▸ EXERCISE DIRECTIONS: Rewrite these records with every "request" switched to "message", keeping everything else the same, and leave out the pictures.

▸ SUPPLIED RECORDS:
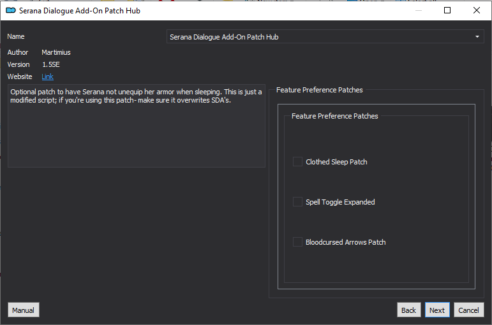This screenshot has height=325, width=492.
Task: Click the inner Feature Preference Patches group heading
Action: [x=334, y=116]
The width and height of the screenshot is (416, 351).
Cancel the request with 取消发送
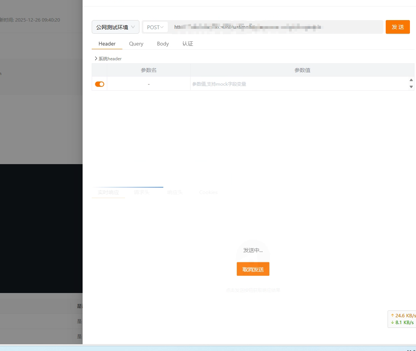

▸ THE REPLY:
This screenshot has height=325, width=492.
Task: Click the inner Feature Preference Patches group heading
Action: [x=334, y=116]
The width and height of the screenshot is (416, 351).
Cancel the message with 取消发送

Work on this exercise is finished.